Obama has vowed that he would not deploy additional combat ground troops to Iraq and Syria against ISIS, and he stuck to that position last night. Instead, he would continue to resort to air strikes by U.S.-led allied forces and enlisting the support of friendly “moderate” rebels in civil-war torn Syria to ultimately defeat the ISIS forces.
“In Iraq and Syria, American leadership – including our military power – is stopping ISIL’s advance,” Obama said, using another acronym for the terrorist group. “Instead of getting dragged into another ground war in the Middle East, we are leading a broad coalition, including Arab nations, to degrade and ultimately destroy this terrorists group.”
“The effort will take time. It will require focus,” he added. “But we will succeed.”
Yet this strategy that Obama first fully enunciated last fall for thwarting one of the most powerful and feared terrorist groups in the Middle East has had limited impact at best – and has drawn the derision of Sen. John McCain (R-AZ), the chair of the Senate Armed Services Committee, and other GOP leaders.
Recent media reports indicate that ISIS continues to amass substantial territory in Syria, despite nearly 800 air-strikes in the U.S.-led campaign to break its hold. The U.S. has also struck 765 locations in Iraq.
The Wall Street Journal reported last week that more than three months of U.S. airstrikes in Syria have failed to prevent the Islamic State militants from expanding their control in that country.

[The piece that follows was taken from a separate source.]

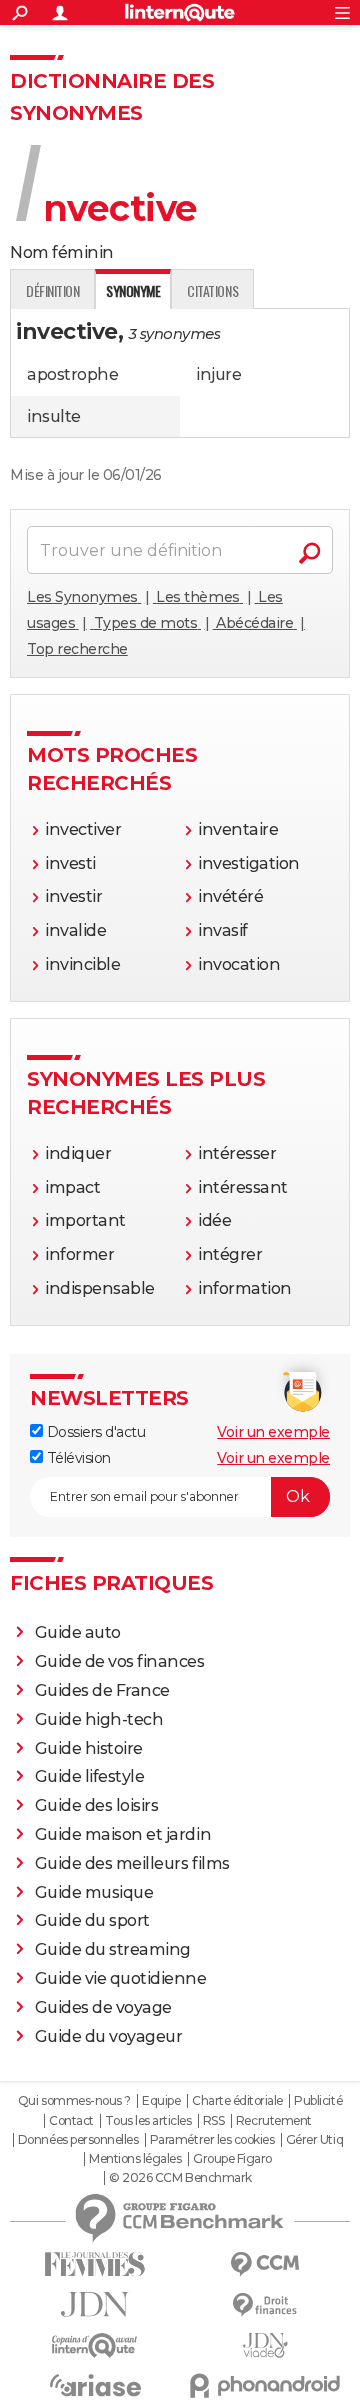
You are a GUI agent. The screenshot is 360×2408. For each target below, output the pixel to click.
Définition (52, 290)
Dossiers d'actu (94, 1432)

The progress by ISIS forces may be due in part to a U.S. decision to focus its military efforts on Iraq, where the militants have seized major portions of the country and declared them part of a new Islamic caliphate, according to the Journal.
At least a third of Syria is now under ISIS influence or control, The Daily Beast reported, with recent gains in rural areas. Meanwhile, the terrorist army does not appear to have suffered any major ground losses since the air strikes began. The bottom line is that ISIS has scored a net ground gain, according to the report.

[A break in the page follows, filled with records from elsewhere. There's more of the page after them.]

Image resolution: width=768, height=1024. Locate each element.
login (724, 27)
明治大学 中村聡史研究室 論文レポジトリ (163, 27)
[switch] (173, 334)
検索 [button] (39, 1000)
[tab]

Moreover, the challenge for the U.S. of identifying and training moderate rebels fighting the regime of President Bashar al-Assad in Syria is proving far more difficult than the administration originally thought. Army Gen. Martin Dempsey has cautioned that it may be a year before a Syrian rebel force is ready for action.
In a joint statement by McCain and Sen. Lindsey Graham (R-SC), the two leading Republicans on defense issues dismissed the president’s speech as a “demonstration of how strategically listless his administration now is.”
Graham, who is considering a bid for the 2016 GOP presidential nomination, and McCain contend that the U.S. ultimately will have to commit more ground troops to the conflict if it hopes to turn the tide against ISIS.
“President Obama’s speech tonight was further evidence of the shameful lack of a coherent Administration strategy to achieve his stated goal of degrading and ultimately destroying the Islamic State of Iraq and Syria,” McCain and Graham said. “Despite the President’s claims of progress in the campaign against ISIS, this terrorist army continues to gain thousands of recruits and now controls significantly more territory in Syria than when U.S. airstrikes began there six months ago.”
GOP lawmakers have said they are prepared to work with Obama to pass a new war powers measure if he sends a proposal to Congress. In her Republican response to the SOTU last night, freshman Sen. Joni Ernst of Iowa urged the president to come up with a “comprehensive plan” to defeat the terrorist group.
Obama said previously that he had all the authority he needed to wage the conflict, dating back to congressional resolutions adopted in the wake of the 9/11 attacks. But with conservative Republicans and many moderate Democrats insisting that new language was needed, the president is seeking a fresh resolution from Congress early this year.
“We know that threats like these can’t just be wished away,” Ernst said in her ten-minute rejoinder to Obama’s speech. “We’ve been reminded of terrorism’s reach both at home and abroad, most recently in France and Nigeria, but also in places like Canada and Australia. Our hearts go out to the innocent victims of terrorism and their loved ones. We can only imagine the depth of their grief.”